When working with databases, it's common to encounter issues like redundant data and inconsistent updates. Second normal form is a database normalization step that builds on first normal form (1NF) to create cleaner and more efficient tables. 

Understanding 2NF is critical for anyone working in database design or data management, and it lays the foundation for higher normalization forms like third normal form (3NF). In this article, we’ll explore how 2NF works and how to transform tables to meet 2NF requirements, with practical examples. We’ll also talk about the benefits and drawbacks of 2NF, and the use cases it suits best.

Understanding Second Normal Form

Second normal form is a database normalization step focused on eliminating partial dependencies. It was introduced by Edgar F. Codd, the pioneer of relational databases, as part of his work on normalization.  

Before a table can be in 2NF, it must satisfy the rules of first normal form:

  • Atomicity: Each cell must contain a single value (no repeating groups or arrays).
  • Unique rows: The table must have a clear primary key.

2NF goes one step further with an additional rule: eliminate partial dependencies.

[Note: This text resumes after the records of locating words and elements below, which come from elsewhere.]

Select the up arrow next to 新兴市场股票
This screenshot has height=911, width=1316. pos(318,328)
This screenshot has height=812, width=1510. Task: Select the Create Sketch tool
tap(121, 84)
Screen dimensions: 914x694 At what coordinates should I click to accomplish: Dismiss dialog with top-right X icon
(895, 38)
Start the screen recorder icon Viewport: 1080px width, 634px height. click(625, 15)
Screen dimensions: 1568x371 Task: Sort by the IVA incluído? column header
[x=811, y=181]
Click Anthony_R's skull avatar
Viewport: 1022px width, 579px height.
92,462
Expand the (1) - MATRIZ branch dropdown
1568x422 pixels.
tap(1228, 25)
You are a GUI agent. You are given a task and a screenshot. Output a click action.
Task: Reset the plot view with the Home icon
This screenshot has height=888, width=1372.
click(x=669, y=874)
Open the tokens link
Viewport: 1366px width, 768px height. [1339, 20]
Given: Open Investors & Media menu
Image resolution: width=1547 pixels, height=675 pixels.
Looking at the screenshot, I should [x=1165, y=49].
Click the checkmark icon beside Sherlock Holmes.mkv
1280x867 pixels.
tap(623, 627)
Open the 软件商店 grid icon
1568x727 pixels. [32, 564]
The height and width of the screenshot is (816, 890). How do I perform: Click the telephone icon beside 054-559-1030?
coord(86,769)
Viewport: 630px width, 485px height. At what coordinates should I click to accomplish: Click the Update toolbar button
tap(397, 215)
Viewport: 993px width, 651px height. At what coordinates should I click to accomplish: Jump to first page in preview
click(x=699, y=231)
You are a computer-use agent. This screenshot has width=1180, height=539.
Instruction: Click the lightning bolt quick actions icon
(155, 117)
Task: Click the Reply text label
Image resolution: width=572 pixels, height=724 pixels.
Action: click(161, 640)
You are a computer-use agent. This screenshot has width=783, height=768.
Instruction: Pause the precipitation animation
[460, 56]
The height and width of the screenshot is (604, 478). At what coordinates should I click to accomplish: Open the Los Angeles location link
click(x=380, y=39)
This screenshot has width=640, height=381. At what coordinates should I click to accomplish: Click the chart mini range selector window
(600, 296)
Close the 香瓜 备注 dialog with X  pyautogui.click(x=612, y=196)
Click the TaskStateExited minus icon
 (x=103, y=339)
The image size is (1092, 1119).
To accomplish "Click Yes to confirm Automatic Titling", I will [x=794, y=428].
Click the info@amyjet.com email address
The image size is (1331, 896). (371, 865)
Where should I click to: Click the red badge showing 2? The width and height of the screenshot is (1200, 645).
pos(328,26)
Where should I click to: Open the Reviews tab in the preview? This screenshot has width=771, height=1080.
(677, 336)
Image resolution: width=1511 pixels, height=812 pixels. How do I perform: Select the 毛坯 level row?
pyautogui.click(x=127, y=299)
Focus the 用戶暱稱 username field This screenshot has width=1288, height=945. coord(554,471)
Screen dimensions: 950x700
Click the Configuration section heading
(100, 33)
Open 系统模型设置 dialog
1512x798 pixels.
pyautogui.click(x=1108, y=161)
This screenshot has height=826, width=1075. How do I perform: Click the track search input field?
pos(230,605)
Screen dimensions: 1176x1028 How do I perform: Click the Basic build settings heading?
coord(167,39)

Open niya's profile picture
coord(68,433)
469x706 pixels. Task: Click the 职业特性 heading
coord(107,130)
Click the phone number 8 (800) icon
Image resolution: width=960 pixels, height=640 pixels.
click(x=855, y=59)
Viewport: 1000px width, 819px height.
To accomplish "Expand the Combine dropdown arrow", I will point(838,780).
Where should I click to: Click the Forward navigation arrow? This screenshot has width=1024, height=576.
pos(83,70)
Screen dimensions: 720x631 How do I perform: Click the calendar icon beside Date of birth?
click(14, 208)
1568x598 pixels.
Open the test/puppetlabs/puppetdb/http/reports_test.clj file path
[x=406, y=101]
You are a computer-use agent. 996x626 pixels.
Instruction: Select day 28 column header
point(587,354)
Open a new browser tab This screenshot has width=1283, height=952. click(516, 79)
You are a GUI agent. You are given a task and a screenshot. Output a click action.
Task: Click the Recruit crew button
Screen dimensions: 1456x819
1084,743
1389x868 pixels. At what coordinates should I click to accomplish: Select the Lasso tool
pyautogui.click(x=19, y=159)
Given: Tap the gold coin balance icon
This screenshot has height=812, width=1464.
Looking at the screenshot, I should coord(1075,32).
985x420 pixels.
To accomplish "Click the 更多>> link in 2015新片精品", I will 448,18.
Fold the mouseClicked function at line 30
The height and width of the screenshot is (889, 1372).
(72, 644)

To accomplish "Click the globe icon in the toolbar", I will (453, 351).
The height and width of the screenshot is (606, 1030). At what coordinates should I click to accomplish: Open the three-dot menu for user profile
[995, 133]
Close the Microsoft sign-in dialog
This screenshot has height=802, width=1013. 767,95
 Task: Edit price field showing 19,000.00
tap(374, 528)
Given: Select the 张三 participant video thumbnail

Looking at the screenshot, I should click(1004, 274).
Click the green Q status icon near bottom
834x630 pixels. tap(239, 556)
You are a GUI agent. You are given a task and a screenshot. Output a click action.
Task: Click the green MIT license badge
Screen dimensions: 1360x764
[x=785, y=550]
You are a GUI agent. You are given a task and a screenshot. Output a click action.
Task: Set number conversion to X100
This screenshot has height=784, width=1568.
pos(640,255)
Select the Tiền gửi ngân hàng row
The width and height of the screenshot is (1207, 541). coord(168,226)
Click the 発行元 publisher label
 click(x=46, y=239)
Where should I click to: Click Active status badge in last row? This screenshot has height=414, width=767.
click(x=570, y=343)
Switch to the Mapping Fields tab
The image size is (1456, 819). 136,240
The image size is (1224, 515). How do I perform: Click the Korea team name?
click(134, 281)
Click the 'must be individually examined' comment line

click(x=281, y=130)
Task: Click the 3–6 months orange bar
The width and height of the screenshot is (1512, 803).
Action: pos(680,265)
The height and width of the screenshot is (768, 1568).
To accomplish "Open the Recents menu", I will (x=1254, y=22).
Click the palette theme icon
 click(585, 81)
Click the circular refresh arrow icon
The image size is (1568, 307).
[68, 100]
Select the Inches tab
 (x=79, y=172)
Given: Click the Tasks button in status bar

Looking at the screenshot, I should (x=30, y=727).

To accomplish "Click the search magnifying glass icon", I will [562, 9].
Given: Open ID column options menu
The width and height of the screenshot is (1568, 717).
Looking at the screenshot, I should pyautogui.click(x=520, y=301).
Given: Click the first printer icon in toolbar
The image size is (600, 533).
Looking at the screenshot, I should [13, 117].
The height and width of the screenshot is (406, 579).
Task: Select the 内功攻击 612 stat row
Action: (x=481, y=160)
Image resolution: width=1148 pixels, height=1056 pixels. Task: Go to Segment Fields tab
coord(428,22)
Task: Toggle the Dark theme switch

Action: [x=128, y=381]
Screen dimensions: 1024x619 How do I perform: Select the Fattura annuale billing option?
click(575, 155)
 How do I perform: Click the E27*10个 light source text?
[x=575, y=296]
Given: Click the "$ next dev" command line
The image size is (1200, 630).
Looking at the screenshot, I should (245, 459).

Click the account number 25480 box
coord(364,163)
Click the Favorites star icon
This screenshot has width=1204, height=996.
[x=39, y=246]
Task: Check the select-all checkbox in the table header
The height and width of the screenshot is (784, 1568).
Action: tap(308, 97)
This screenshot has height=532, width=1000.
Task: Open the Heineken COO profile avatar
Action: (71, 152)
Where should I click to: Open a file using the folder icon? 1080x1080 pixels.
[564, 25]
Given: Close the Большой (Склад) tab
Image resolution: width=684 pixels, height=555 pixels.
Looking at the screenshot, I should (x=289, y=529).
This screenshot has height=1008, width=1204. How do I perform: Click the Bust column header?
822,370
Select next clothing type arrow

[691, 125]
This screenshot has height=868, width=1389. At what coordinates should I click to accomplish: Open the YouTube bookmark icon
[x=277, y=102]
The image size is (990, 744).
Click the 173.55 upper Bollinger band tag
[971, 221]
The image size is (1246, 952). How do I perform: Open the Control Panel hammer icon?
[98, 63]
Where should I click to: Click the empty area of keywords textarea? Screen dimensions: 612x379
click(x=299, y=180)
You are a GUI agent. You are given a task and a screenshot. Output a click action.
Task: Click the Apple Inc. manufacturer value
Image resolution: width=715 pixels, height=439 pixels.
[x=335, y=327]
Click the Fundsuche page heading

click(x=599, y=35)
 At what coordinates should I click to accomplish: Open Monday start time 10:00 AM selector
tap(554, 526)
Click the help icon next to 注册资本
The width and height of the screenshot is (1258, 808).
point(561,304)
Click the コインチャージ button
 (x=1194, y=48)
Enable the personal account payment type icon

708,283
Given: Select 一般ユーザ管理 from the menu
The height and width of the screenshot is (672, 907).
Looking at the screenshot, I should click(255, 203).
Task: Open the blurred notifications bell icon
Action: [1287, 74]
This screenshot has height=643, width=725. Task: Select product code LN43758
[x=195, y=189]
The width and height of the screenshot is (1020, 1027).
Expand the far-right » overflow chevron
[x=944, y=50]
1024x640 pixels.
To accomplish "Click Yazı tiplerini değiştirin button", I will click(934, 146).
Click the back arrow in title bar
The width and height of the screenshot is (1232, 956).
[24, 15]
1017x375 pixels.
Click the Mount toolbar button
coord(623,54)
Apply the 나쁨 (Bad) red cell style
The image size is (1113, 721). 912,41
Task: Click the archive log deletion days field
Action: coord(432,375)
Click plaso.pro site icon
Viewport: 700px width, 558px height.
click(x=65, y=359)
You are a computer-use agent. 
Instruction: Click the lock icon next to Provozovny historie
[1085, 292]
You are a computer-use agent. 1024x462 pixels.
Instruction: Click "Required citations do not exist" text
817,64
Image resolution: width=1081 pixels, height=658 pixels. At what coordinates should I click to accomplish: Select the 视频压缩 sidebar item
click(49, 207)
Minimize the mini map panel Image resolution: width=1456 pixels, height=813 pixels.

A partial dependency occurs when a non-prime attribute (column that isn't part of any candidate key) relies on only part of a composite key instead of the whole key. The 2NF rule ensures that all non-prime attributes are dependent on the entire primary key, not just a part of it. Leaving partial dependencies in a table means that redundant data can creep into the database, leading to inefficiency and potential inconsistencies during updates or deletions.

The theory alone can be a little dry, so let’s look at a practical example.

Below is a Course Enrollment table of Datacamp students.

Student ID Course ID Course Name Instructor Name
1001 201 SQL Fundamentals Ken Smith
1002 202 Introduction to Python Merlin O’Donnell
1001 202 Introduction to Python Merlin O’Donnell

Here, the primary key is the composite of Student ID and Course ID. However, the non-prime attributes Course Name and Course Fee depend only on Course ID, not the entire key. This violates 2NF.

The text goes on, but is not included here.